EXERCISE OBJECTIVE: Before writing out the records, remove the pictures; keep everything else exact.

DATA:
_ _ _ _ _ _ _

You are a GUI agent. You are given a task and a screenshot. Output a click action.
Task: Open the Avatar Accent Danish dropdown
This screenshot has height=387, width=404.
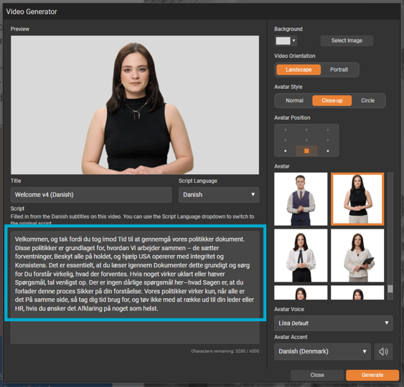pos(322,351)
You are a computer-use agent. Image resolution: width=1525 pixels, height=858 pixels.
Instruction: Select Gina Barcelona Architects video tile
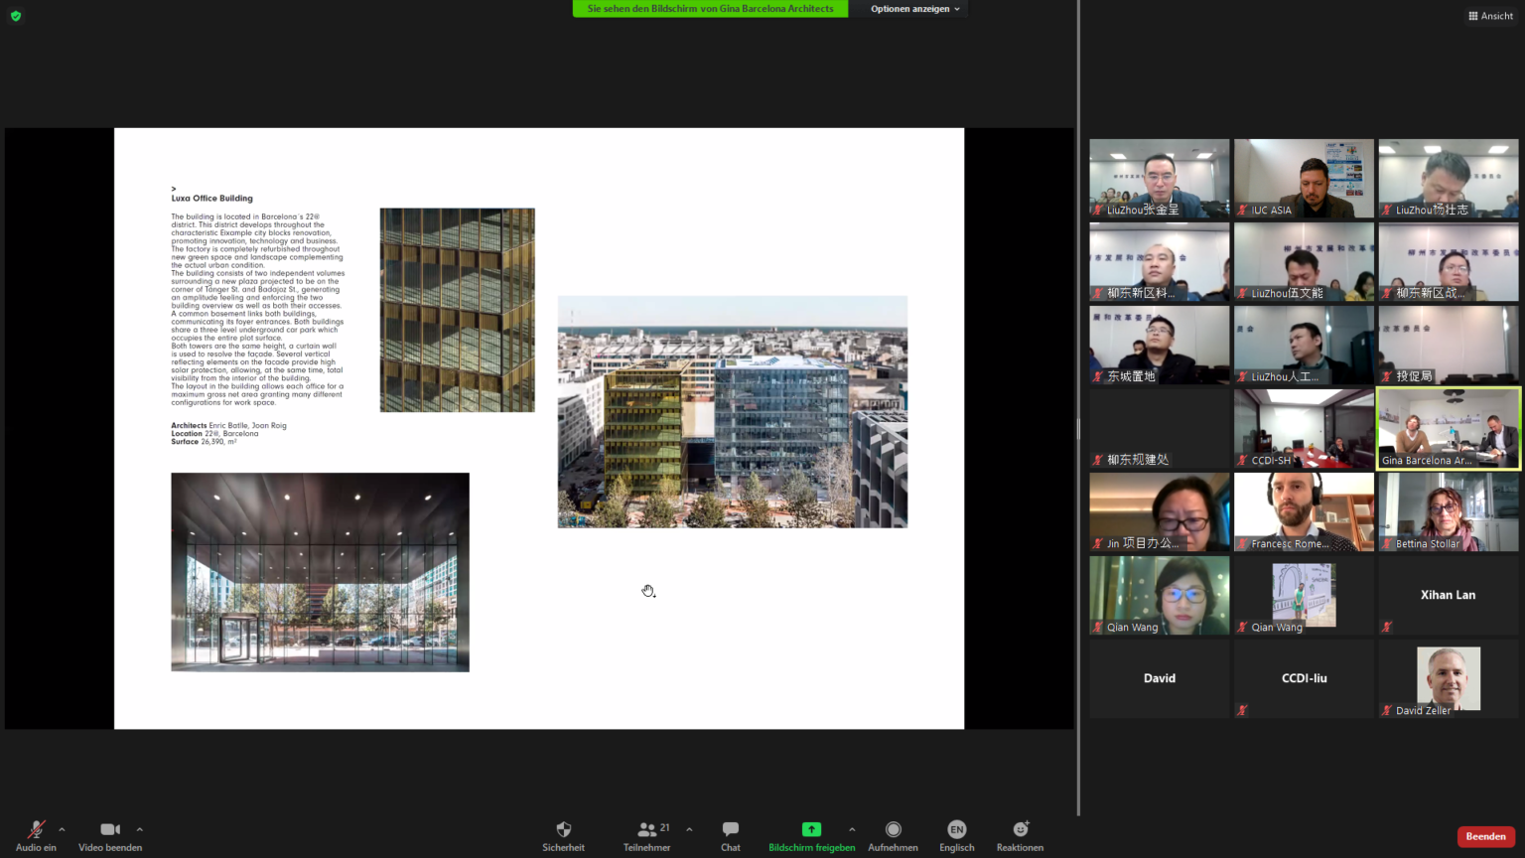(1449, 428)
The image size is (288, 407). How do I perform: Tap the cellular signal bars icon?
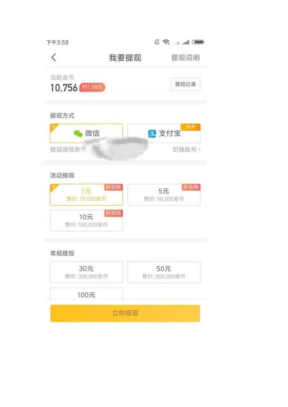click(x=186, y=42)
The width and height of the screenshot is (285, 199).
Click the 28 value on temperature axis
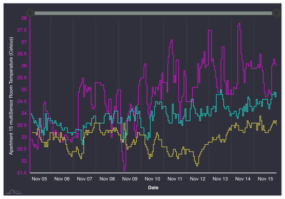pos(24,18)
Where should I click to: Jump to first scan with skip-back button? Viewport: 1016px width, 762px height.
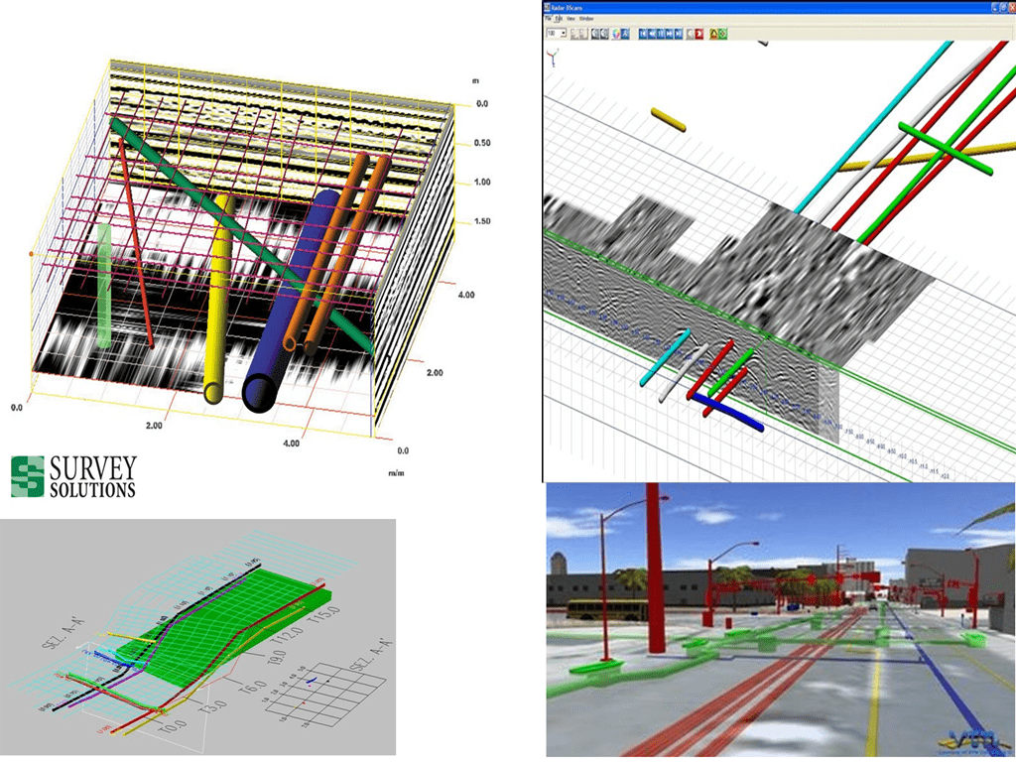click(643, 34)
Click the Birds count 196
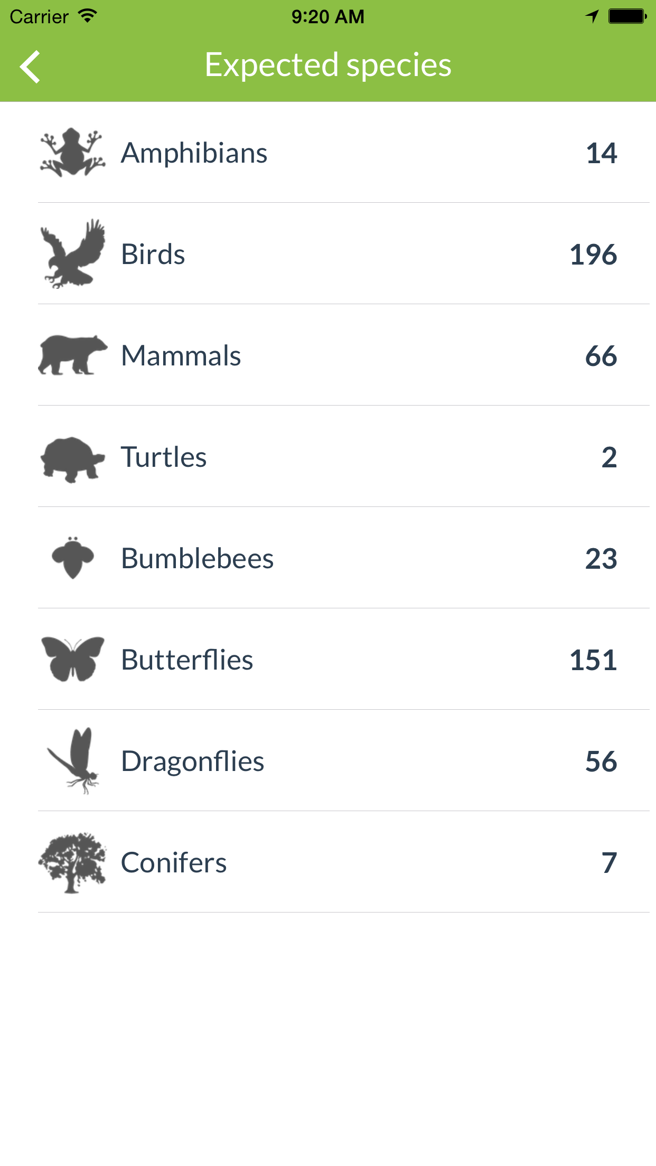The image size is (656, 1166). (x=593, y=255)
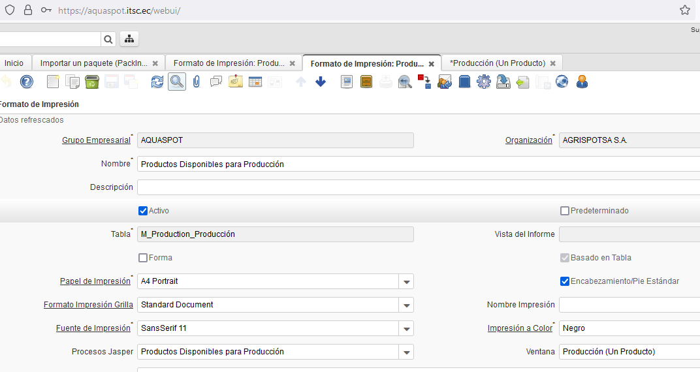700x372 pixels.
Task: Open the Attachment paperclip icon
Action: click(196, 82)
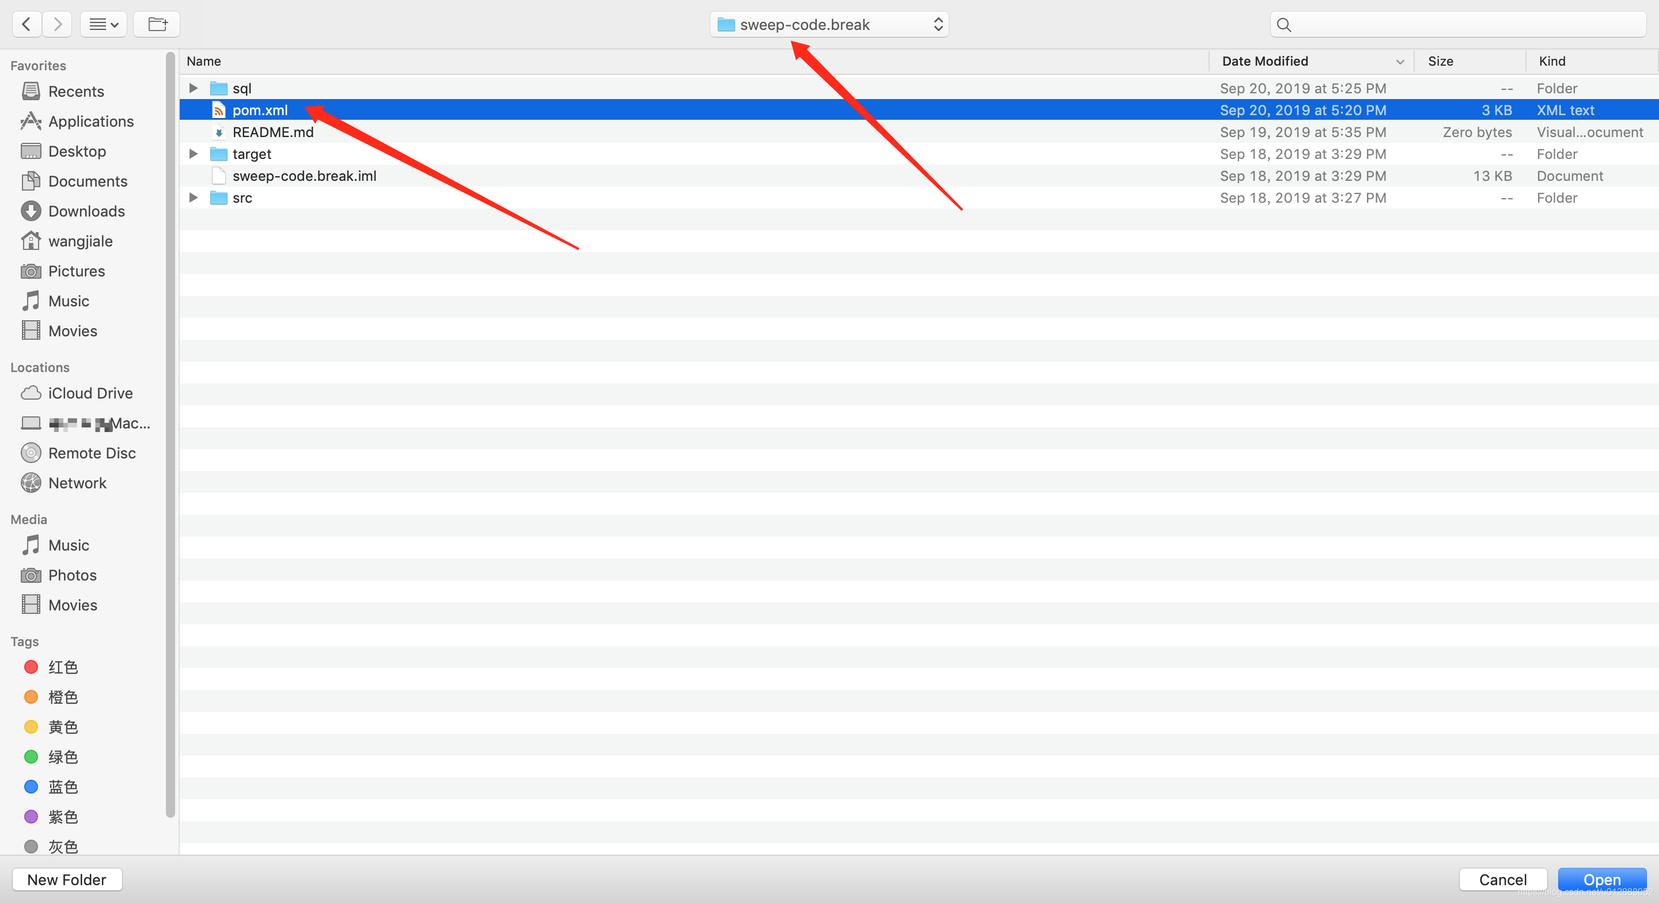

_ _ _ _ _ _ _

ANSWER:
You are a GUI agent. You are given a task and a screenshot. Output a click action.
Task: Open the Avatar Accent Danish dropdown
This screenshot has height=387, width=404.
pos(322,351)
You are a computer-use agent. Image resolution: width=1525 pixels, height=858 pixels.
Instruction: Select Gina Barcelona Architects video tile
(1449, 428)
The image size is (288, 407). How do I perform: Tap the cellular signal bars icon?
click(x=186, y=42)
The width and height of the screenshot is (285, 199).
Click the 28 value on temperature axis
pos(24,18)
Where should I click to: Jump to first scan with skip-back button? Viewport: 1016px width, 762px height.
click(643, 34)
Click the Birds count 196
The image size is (656, 1166). (x=593, y=255)
700x372 pixels.
Task: Open the Attachment paperclip icon
Action: click(196, 82)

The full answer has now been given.